Dogcow Land

The Beginnings of a Mac Search Engine

05 Mar 2009 4:44 pm

[ Excited Mood: Excited ]

Since an Apple/Mac Web Search Engine is on a list of potential Mac GUI projects, I decided to do some more research on the subject of search engines in general last evening. Among many documents, I came across a tutorial to build one's own search engine.

It came with a database populator and search front-end. The populator would accept a URL as input, download the web page, and index all words and how many occurrences of each there were.

After a few minutes of indexing some Mac GUI pages, then using the search front-end to type in keywords and find matching hits, I decided to build an automated crawler.

I had written a basic crawler a few months ago, so it was easy to take this code and refit it for my purposes. The crawler is quite simple: enter a starting URL, and it will download that page, use a regular expression to get the page title and body, as well as all URLs. These URLs are placed into a queue, and the page body is scanned for keywords. After the keywords are put in the search database, the crawler then puts this URL into the "done" list and proceeds on to the next URL in the queue. This process is repeated until there are no more URLs. My crawler was able to index roughly 2,000 pages in about 30 minutes.

Some difficulties: parsing HTML! This is the big one, since keywords should only come from text which users will see, so things such as Javascript, CSS, HTML comments, everything in the <head>, etc... should be stripped out.

Also, directory traversal and link-finding is tricky as well. There are a few different ways which links may be coded in the HTML: as absolute, starting with http://; or as relative, in the same directory, either starting with a filename or a ./; or going up a number of directories with a ../

The final part of the whole system is a ranking process and the front-end page which returns matching results to keywords. The ranking as of now is simple: pages which have the most number of occurences of a keyword are ranked higher.

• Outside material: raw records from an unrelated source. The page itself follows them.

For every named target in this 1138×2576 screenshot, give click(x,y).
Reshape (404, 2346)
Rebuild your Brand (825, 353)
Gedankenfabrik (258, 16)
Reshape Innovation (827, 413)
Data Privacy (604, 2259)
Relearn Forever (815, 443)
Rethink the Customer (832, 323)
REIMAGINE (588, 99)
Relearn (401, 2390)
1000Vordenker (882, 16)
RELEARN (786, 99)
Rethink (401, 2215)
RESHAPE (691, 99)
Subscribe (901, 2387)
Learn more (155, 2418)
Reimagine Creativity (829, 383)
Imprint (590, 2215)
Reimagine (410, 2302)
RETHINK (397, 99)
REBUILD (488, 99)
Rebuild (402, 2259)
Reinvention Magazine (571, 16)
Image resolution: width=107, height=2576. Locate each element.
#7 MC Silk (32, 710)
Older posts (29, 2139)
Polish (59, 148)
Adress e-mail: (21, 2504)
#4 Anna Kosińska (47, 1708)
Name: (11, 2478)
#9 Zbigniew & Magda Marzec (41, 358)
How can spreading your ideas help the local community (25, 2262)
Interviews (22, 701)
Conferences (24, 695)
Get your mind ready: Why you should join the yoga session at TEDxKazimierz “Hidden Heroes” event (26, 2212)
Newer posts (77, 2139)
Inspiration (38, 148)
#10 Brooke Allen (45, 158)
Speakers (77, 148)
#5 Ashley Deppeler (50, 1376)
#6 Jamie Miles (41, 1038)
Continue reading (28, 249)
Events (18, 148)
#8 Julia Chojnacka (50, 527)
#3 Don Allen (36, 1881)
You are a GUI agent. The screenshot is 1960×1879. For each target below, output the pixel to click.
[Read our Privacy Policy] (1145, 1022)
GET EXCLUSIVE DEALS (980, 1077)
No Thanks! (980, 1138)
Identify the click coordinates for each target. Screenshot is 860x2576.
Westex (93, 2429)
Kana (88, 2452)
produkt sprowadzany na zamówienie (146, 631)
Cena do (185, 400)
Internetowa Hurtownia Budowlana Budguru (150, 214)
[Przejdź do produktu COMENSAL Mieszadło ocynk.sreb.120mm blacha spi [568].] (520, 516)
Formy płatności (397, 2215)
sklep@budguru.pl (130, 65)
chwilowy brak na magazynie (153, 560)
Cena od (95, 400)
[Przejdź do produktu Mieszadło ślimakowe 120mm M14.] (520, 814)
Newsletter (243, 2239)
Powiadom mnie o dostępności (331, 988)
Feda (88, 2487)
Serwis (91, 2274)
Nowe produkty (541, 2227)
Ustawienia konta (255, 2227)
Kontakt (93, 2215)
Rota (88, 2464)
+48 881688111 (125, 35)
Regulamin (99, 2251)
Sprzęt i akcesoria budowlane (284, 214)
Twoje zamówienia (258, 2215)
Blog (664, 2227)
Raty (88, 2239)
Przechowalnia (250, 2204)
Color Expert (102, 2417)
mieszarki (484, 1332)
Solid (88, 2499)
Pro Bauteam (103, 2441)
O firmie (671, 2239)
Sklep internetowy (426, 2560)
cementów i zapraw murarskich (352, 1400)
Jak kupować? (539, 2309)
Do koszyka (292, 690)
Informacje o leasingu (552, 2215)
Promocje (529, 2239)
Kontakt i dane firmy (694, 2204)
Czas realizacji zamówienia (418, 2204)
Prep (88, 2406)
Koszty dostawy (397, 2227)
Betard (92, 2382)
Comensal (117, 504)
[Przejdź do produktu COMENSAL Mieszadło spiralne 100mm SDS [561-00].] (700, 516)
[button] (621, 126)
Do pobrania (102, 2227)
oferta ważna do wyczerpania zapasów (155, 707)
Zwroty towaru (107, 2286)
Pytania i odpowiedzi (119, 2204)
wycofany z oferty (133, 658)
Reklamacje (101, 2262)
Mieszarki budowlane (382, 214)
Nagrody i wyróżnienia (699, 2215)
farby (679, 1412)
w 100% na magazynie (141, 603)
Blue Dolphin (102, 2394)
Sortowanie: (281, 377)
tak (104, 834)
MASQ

The results page is similar to any other search engine: each result has the page title, a snippet of context which contains the keywords in bold, and finally the URL.

One of the trickiest things to generate is the context, since as of know, a lot of "useless" text comes up, rather than actual paragraphs that the user would be interested in.

There are many things to improve, but it's an exciting start, I think.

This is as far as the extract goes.